__Exercise instructions__. Line by line, transcribe the records exactly.

Collected data entries:
-- Opening Marker --

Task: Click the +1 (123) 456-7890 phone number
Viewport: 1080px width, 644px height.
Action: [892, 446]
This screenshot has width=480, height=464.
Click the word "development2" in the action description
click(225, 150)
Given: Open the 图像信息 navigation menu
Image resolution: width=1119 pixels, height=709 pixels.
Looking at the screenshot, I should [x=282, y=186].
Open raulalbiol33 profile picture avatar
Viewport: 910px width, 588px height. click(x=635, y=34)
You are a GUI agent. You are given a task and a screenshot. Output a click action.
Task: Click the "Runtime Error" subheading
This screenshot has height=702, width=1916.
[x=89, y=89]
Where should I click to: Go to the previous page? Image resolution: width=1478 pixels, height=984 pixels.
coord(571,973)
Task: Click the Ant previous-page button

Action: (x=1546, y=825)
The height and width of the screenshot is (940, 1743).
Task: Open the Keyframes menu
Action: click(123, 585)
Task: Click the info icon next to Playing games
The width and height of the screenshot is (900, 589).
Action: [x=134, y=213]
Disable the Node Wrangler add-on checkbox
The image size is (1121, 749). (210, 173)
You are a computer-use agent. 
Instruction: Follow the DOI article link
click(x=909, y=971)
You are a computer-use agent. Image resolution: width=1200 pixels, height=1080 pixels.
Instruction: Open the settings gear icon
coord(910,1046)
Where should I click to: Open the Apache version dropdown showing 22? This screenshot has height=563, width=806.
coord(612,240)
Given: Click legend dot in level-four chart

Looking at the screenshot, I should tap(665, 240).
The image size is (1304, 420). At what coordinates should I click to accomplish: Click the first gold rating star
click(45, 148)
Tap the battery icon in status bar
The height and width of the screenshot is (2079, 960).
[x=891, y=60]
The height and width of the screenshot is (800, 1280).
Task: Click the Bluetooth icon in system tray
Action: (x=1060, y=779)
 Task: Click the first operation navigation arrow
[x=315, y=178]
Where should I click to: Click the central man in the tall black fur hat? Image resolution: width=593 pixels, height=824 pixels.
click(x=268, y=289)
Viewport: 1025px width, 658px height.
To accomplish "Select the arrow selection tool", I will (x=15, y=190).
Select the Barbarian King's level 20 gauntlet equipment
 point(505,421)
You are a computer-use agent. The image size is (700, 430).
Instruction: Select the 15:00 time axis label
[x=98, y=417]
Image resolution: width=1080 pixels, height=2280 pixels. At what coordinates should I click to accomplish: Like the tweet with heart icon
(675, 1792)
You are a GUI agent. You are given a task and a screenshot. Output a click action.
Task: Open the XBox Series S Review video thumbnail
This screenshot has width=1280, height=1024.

-- Closing Marker --

__Expected answer__.
Task: Click the +1 (123) 456-7890 phone number
Viewport: 1080px width, 644px height.
Action: [892, 446]
This screenshot has width=480, height=464.
Click the word "development2" in the action description
click(225, 150)
Given: Open the 图像信息 navigation menu
Image resolution: width=1119 pixels, height=709 pixels.
Looking at the screenshot, I should [x=282, y=186].
Open raulalbiol33 profile picture avatar
Viewport: 910px width, 588px height. click(x=635, y=34)
You are a GUI agent. You are given a task and a screenshot. Output a click action.
Task: Click the "Runtime Error" subheading
This screenshot has height=702, width=1916.
[x=89, y=89]
Where should I click to: Go to the previous page? Image resolution: width=1478 pixels, height=984 pixels.
coord(571,973)
Task: Click the Ant previous-page button

Action: (x=1546, y=825)
The height and width of the screenshot is (940, 1743).
Task: Open the Keyframes menu
Action: click(123, 585)
Task: Click the info icon next to Playing games
The width and height of the screenshot is (900, 589).
Action: [x=134, y=213]
Disable the Node Wrangler add-on checkbox
The image size is (1121, 749). (210, 173)
You are a computer-use agent. 
Instruction: Follow the DOI article link
click(x=909, y=971)
You are a computer-use agent. Image resolution: width=1200 pixels, height=1080 pixels.
Instruction: Open the settings gear icon
coord(910,1046)
Where should I click to: Open the Apache version dropdown showing 22? This screenshot has height=563, width=806.
coord(612,240)
Given: Click legend dot in level-four chart

Looking at the screenshot, I should tap(665, 240).
The image size is (1304, 420). At what coordinates should I click to accomplish: Click the first gold rating star
click(45, 148)
Tap the battery icon in status bar
The height and width of the screenshot is (2079, 960).
[x=891, y=60]
The height and width of the screenshot is (800, 1280).
Task: Click the Bluetooth icon in system tray
Action: (x=1060, y=779)
 Task: Click the first operation navigation arrow
[x=315, y=178]
Where should I click to: Click the central man in the tall black fur hat? Image resolution: width=593 pixels, height=824 pixels.
click(x=268, y=289)
Viewport: 1025px width, 658px height.
To accomplish "Select the arrow selection tool", I will (x=15, y=190).
Select the Barbarian King's level 20 gauntlet equipment
 point(505,421)
You are a computer-use agent. The image size is (700, 430).
Instruction: Select the 15:00 time axis label
[x=98, y=417]
Image resolution: width=1080 pixels, height=2280 pixels. At what coordinates should I click to accomplish: Like the tweet with heart icon
(675, 1792)
You are a GUI agent. You are given a task and a screenshot. Output a click action.
Task: Open the XBox Series S Review video thumbnail
This screenshot has width=1280, height=1024.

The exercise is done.